Treatment Outcome of Category I Tuberculosis Patients under RNTCP in a Tuberculosis Unit of Ahmedabad Muncipal Corporation
DOI:
https://doi.org/10.37506/twz2vs82Keywords:
tb, tuberculosis unit, dots,sputumconversion rate, rntcp,peripheralhealth institutions(phis).Abstract
Background & Objectives: This study was aimed to know the treatment outcome of category I tuberculosis patients under RNTCP in a tuberculosis unit of Ahmedabad Municipal Corporation. Method: It was a longitudinal (follow up) study conducted from January 2014 to 0ctober 2014 in Rakhiyal tuberculosis unit in Ahmadabad city. Total187 patients of category I were studied.
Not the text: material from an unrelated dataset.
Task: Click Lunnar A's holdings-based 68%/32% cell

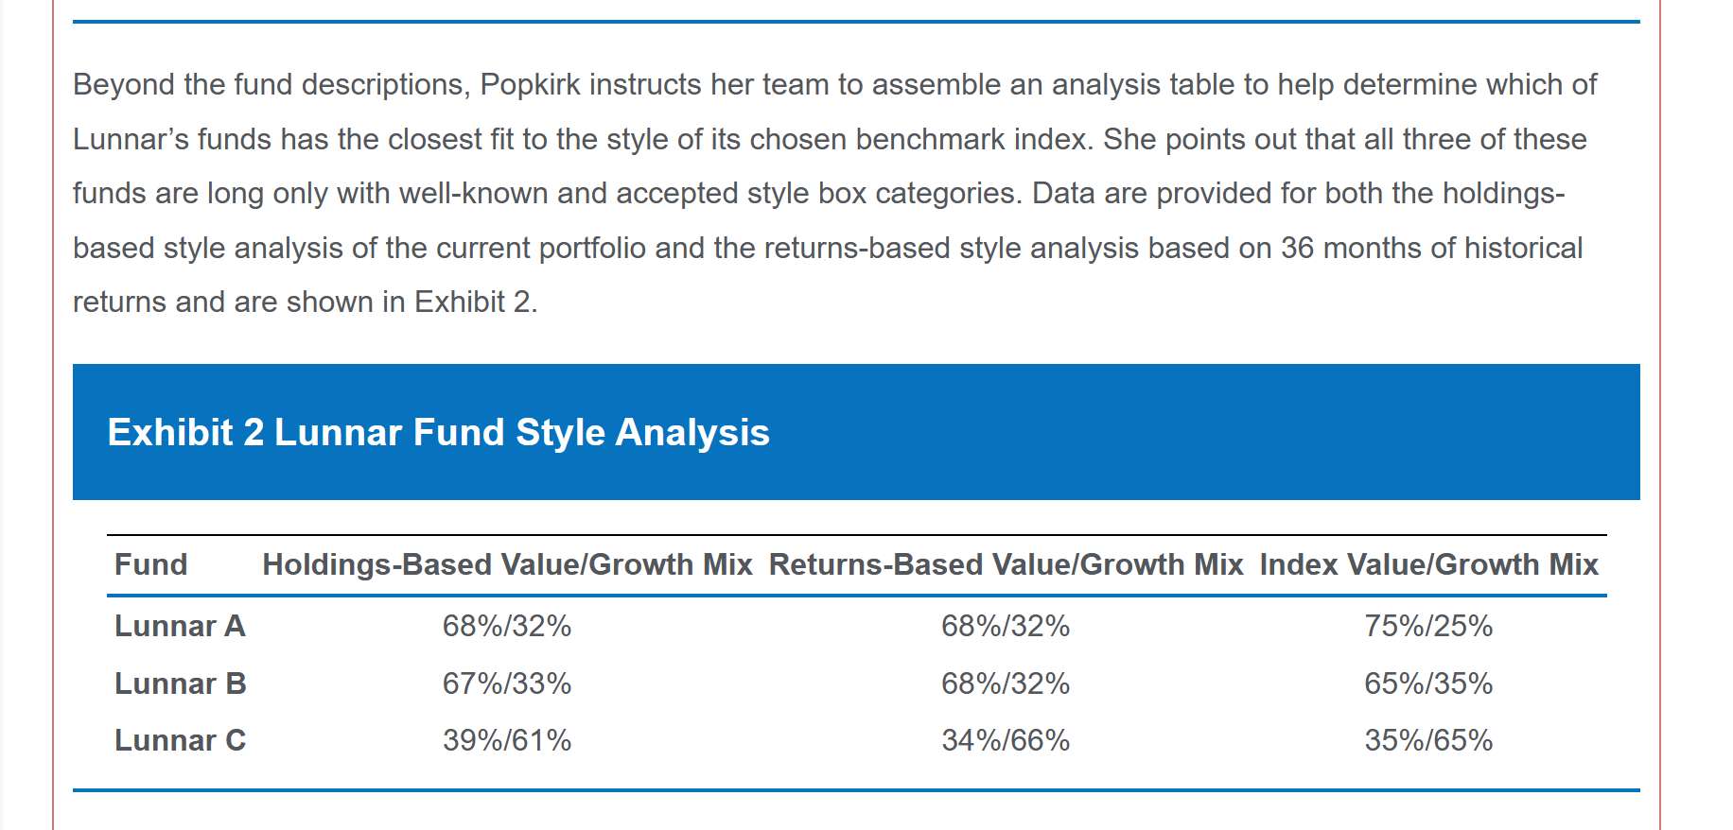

Data was collected using predesigned questionnaire by interviewing the patients thrice (1st visit on base line data second after completion of intensive phase and third after completion of continuation phase. Verbal consent was taken). Tools of study: Pre-designed questionnaire was prepared before study and two follow up visit were done at end of intensive phase first visit(at end of two month) and second at the end of continue phase (at end of six month). During study first of all basic demography profile was collected and verbal consent was taken from all patients and then all the participants were enrolled in this study. Result: The majority of study population was in reproductive age group (67.52%).The ratio of Pulmonary: Extra-pulmonary was 1.3:1.Almost half (48.12%) patients were new sputum smear positive (NSP), (43.32%) New extra-pulmonary and (8.56%) were new sputum smear negative. NSP (New sputum positive): NSN(New sputum negative) ratio was 5.6:1.In majority of patients (61.18%) DOTS was provided by TB Health workers. Sputum conversation rate was (75.56%) after two months. Majority (88.3%) completed the continuous phase. HIV coinfection was found 5.88%. Interpretation and conclusion: Study result showed that all the patients took treatment under the supervision whether in the presence of Community DOTS providers or Private practitioners and all the patients completed the intensive phase of the therapy. This reflects the responsible functioning of the healthcare providers to achieve the primary aim of the tuberculosis programme, which is to detect and cure infectious tuberculosis cases in order to reduce the transmission, morbidity and mortality. Overall sputum conversion rate (75.56%) which was low. The outcome indicates well within acceptable presence of RNTCP which reflect deep programme is being effectively implemented in Tuberculosis Unit. Increased switch over to MDR (4.81%) found in the study could be explained by HIV-TB co-infection and Diabetes.